I have come across this question in CAT 2 and I feel the explanation given is wrong.

I feel 1 is insufficient since we cannot tell which quadrant the point lies if x & y are not positive . And the question do not indicate whether X & Y are positive .

Question & MH Answer :

In which quadrant of the coordinate plane does the point (x, y) lie?

(1) |xy| + x|y| + |x|y + xy > 0
(2) -x < -y < |y|

In essence, this question asks whether the signs of both x and y can be determined.
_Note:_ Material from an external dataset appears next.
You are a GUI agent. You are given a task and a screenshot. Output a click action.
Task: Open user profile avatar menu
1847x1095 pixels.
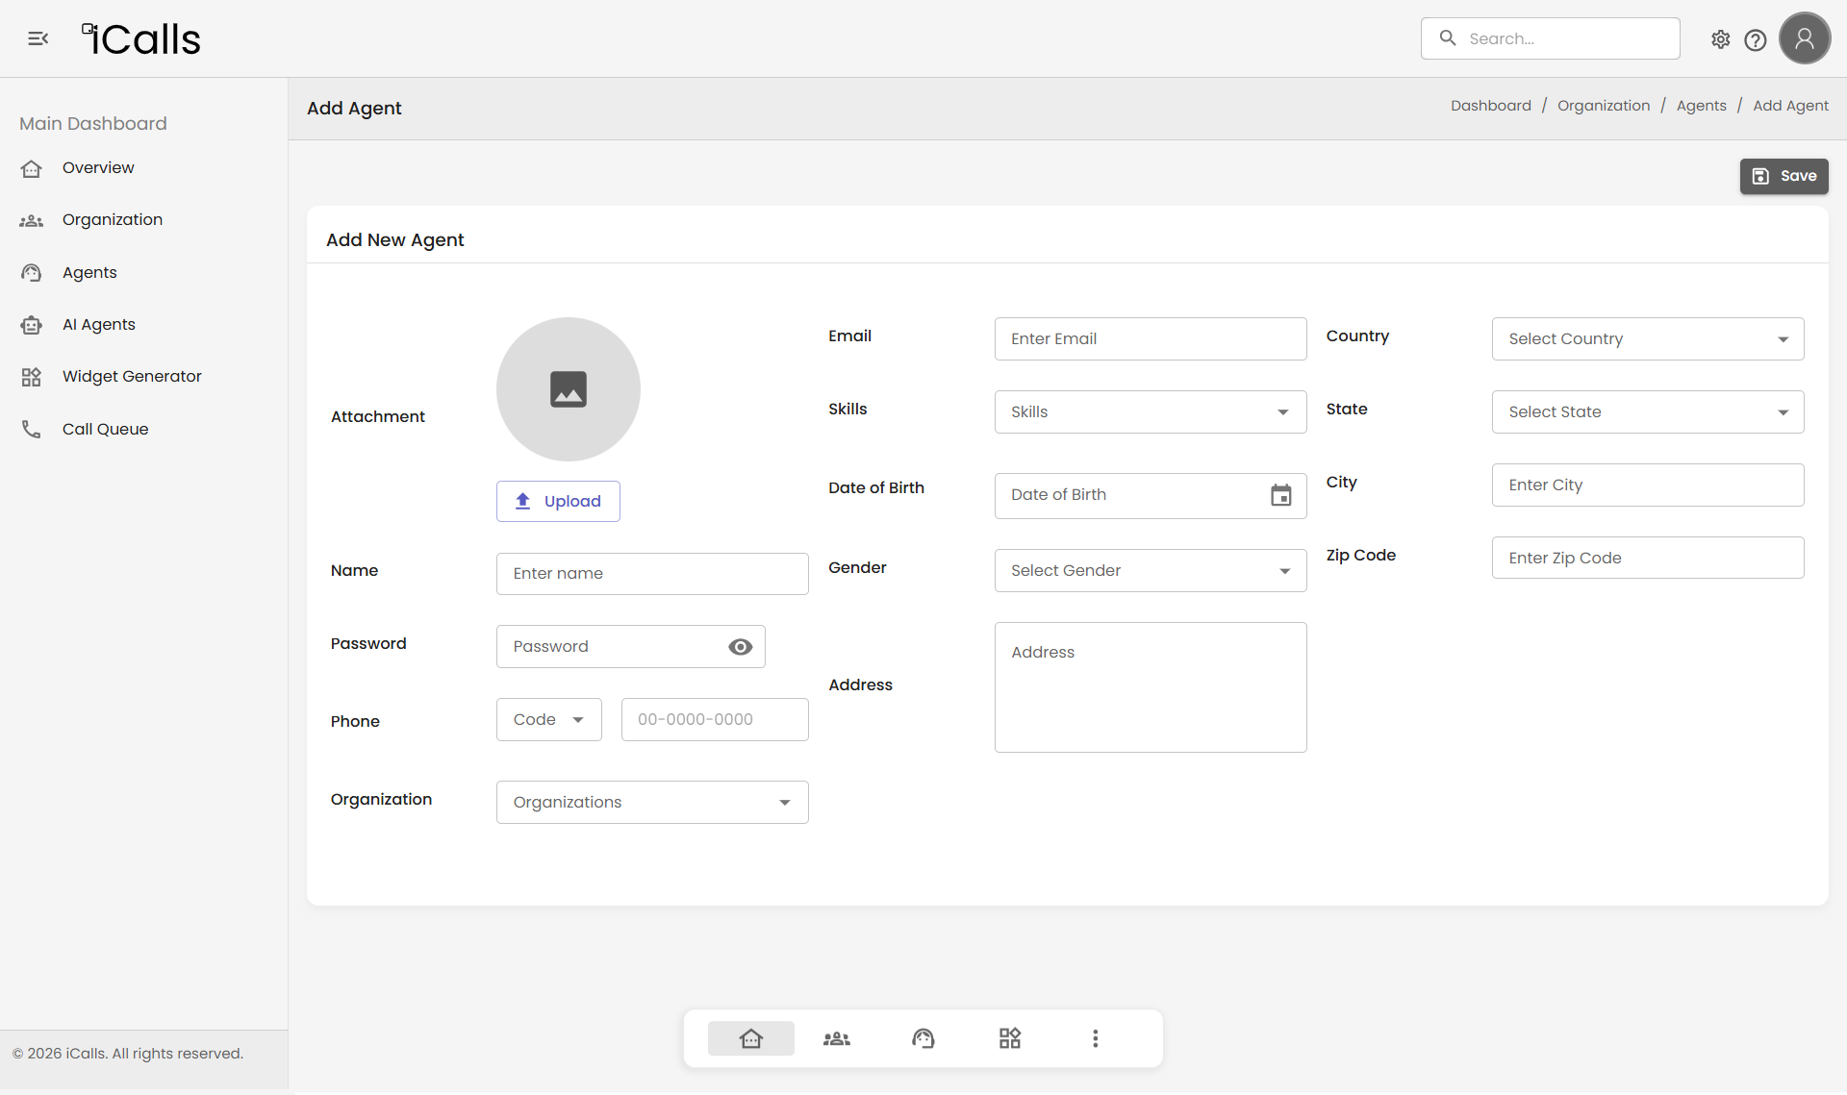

(1) SUFFICIENT: The key to evaluating this statement is to see which values of x and y actually satisfy it (“crack the code”). To do so, consider all possibilities for the signs of x and y.
• x > 0, y > 0: The left side becomes xy + xy + xy + xy = 4xy, which is a positive number; the statement is satisfied.
• x < 0, y > 0: The left side becomes xy – xy + xy – xy = 0, so the statement is not satisfied.
• x > 0, y < 0: The left side becomes xy + xy – xy – xy = 0, so the statement is not satisfied.
• x < 0, y < 0: The left side becomes xy – xy – xy + xy = 0, so the statement is not satisfied.
• Either x or y (or both) is 0: The left side becomes 0 + 0 + 0 + 0 = 0, so the statement is not satisfied.

Therefore, statement (1) can be rephrased simply as “Both x and y are positive.” The point (x, y) is thus in the first quadrant.

(2) SUFFICIENT: If –y does not equal |y|, then y must be positive (and –y must be negative). Since -x < -y, we know that –x is also negative, so x is also positive. The point (x, y) is therefore in the first quadrant.

The correct answer is D.

Take a look at the explanation you pasted in. All that stuff about statement 1 means is that statement 1 implies that x and y are both positive.

The logic goes like this. There are five possible sets of signs for x and y:

x>0, y>0
x>0, y<0
x<0, y>0
x<0, y<0
at least one of x and y is 0

Only the first of those is consistent with statement 1.
If statement 1 is true, then only the first of those is possible.
Statement 1 just means that x>0 and y>0.

Yes . I apologize . I underlooked that point. Thanks .

Cool.